Regeneron, BARDA partner to develop MERS virus treatment


Regeneron Pharmaceuticals ($REGN) and the Biomedical Advanced Research and Development Authority (BARDA) of the U.S. Department of Health and Human Services (HHS) have done a deal to develop a pair of antibodies to prevent and treat Middle East Respiratory Syndrome (MERS). These MERS antibodies were discovered and developed under Regeneron’s deal with Sanofi--and are subject to opt-in rights from Sanofi.

The pair, Regeneron and BARDA, already have an existing agreement for an Ebola therapy that was discovered by Regeneron and has recently entered Phase I testing, as well as received an Orphan Drug Designation from the FDA. The company uses its VelociGene and VelocImmune technologies for the identification and preclinical validation of antibodies.
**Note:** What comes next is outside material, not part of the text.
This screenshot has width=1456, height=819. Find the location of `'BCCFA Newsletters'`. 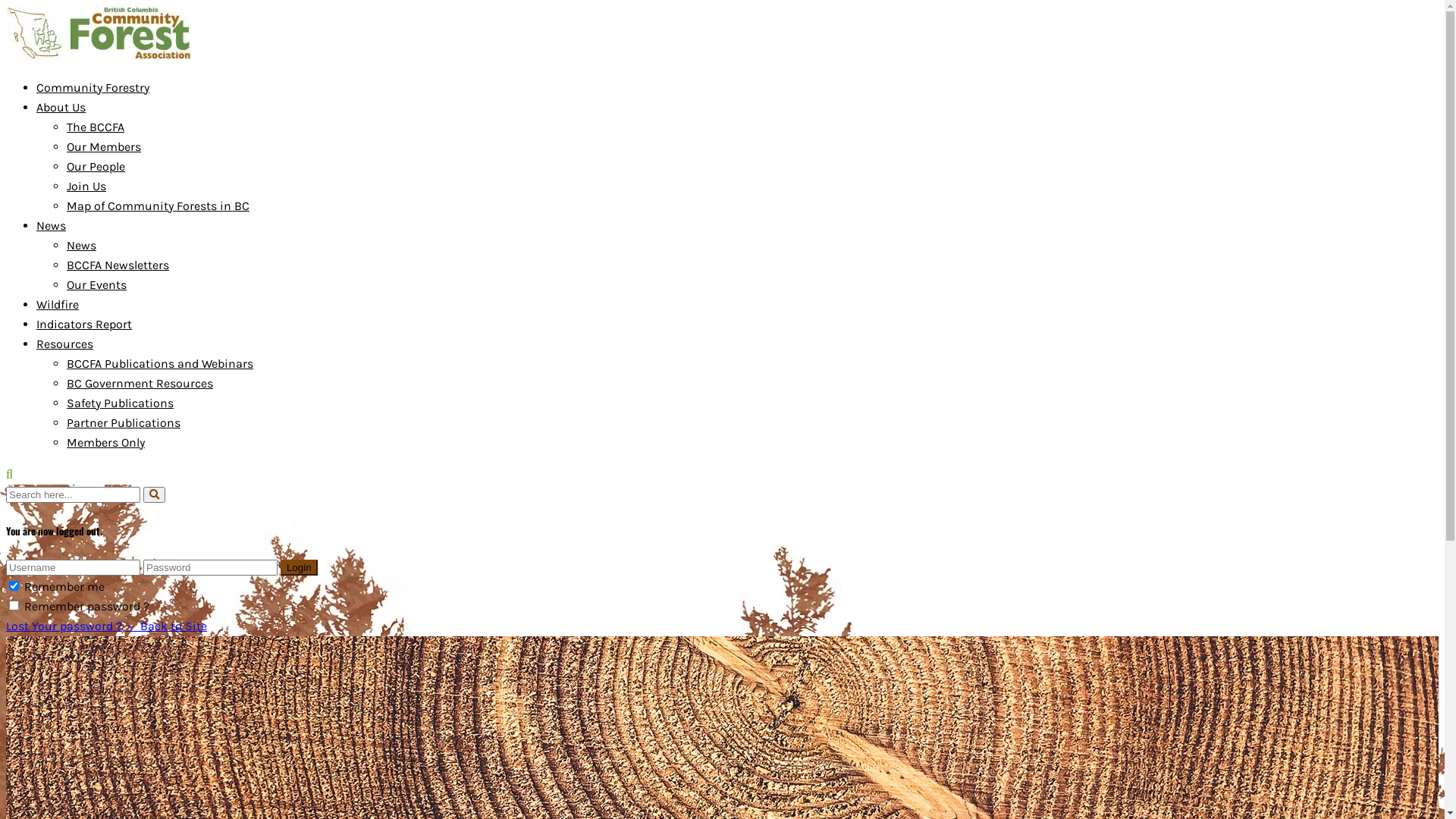

'BCCFA Newsletters' is located at coordinates (117, 264).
"Regeneron has built a unique rapid response platform to address emerging infectious disease threats. In addition to the programs in MERS and Ebola that we are advancing with BARDA, we are also quickly progressing a preclinical program targeting the Zika virus," said Neil Stahl, EVP of R&D at Regeneron. "We are committed to partnering with the government and other organizations to swiftly address these emerging public health emergencies."

Under the new MERS deal, HHS will provide up to $8.9 million in funding to Regeneron to help back manufacturing, IND submission and a clinical trial conducted by the National Institutes of Health (NIH). There are no approved drugs to treat or prevent MERS, which causes severe respiratory tract infections that can result in death.

“We remain committed to using our technologies and approaches to help address emerging infectious diseases such as Ebola, MERS and Zika,” summed up Founding Scientist and President of Regeneron Laboratories and CSO in the company’s most recent earnings call.

He continued, “For Zika, we have identified several fully human monoclonal antibody candidates that are able to potentially block the virus – to potently block the virus from infecting cells in vitro. And early data indicate that these antibodies are protective in an animal model. We’re now in the process of scaling up for human trials. We also recently initiated our first-in-human study in healthy volunteers in our Ebola program which has been granted orphan drug designation by the FDA.”